Before the Modern Age, the sky in the Zymoglyphic region looked very different.


"In the old days, the sky practically swarmed with moons. It wasn't just that one big, plodding, gray moon that you see nowadays. There were speedy satellites, close ones, shiny ones, red ones. Sometimes a moon would lure a passing asteroid and keep it as a moonlet.

It was the Mud Age, after all, with that primordial ooze seeping in everywhere, continents all askew, jostling for position, each still trying to figure out where it really wanted to be. Tectonic plates piled up, eruptions all the time! Some people claimed that one of the moons looked just like a giant eyeball, always watching. It didn't help that, exactly like our one moon today, that eyeball moon was locked in orbit facing us. It never blinked. And of course for us kids it was always a treat when one of those orbiting mermaids flew over!

The sky, too, was different in those days. It was full of visions and messages, if you looked at it just right. There were angels and demons, crawly things, and those swirly galaxies were not so many light-years away as they are now.
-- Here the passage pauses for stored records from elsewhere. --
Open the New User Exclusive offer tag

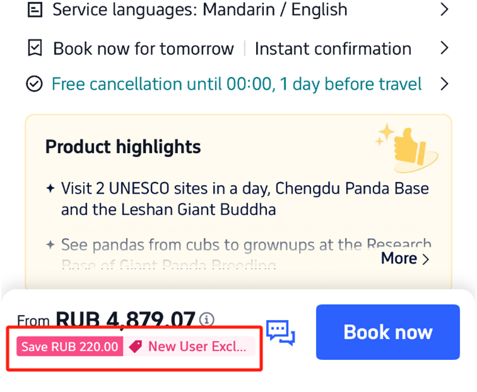[x=197, y=347]
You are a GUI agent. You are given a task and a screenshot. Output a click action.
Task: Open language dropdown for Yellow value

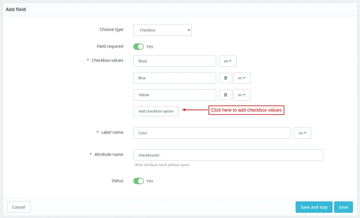point(242,95)
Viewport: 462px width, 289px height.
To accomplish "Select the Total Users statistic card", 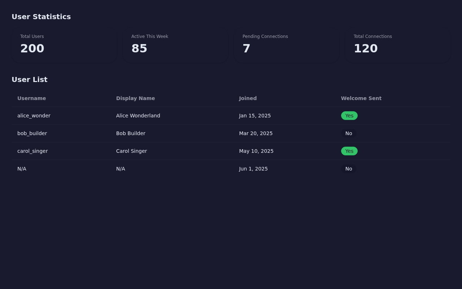I will click(64, 46).
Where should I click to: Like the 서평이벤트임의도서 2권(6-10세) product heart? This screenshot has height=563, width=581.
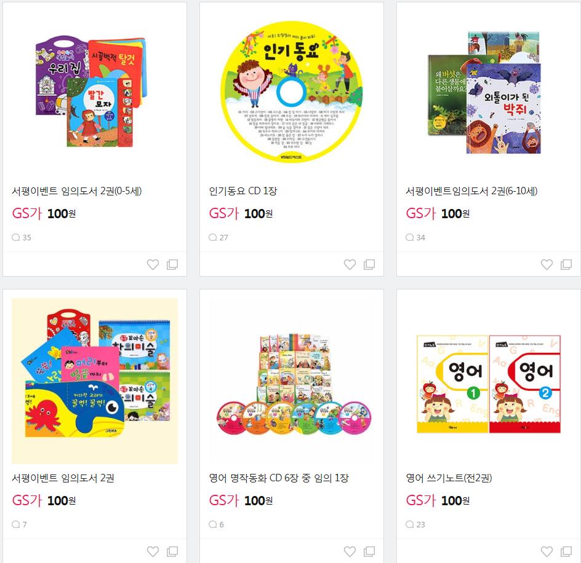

You can see the proof right there in those pictures. That's just how it was."

from Memories of the Mud Age, Zymoglyphic Oral History Archive

Sky views from Views of the Zymoglyphic Region

The Orrery


The blank areas on the maps and globes in the early days of the Age of Wonder were often filled in with wind cherubs, mermaids, and sea monsters. This crude orrery is an artist's conception from the Age of Wonder depicting the state of the planet at it was believed to have existed during its formative eons, known as the "Mud Age."

The Rainbow Jewel

The "Rainbow Jewel from Another Planet" is one of the museum’s earliest acquisitions, believed at one time (or at least hoped) to be an artifact from a distant solar system, perhaps originally a multifaceted jewel, melted and distorted like a meteorite in the last stage of its unimaginably long journey.
For more information, see here.

The Zymoglyphic Meteorite

The Zymoglyphic Meteorite is 4-billion-year-old remnant of the iron core of an asteroid, seared and pocked from its violent entry into the earth’s atmosphere. It was formed during the creation of the solar system and is older than life itself. During the Rust Age, it was revered as a divine messenger.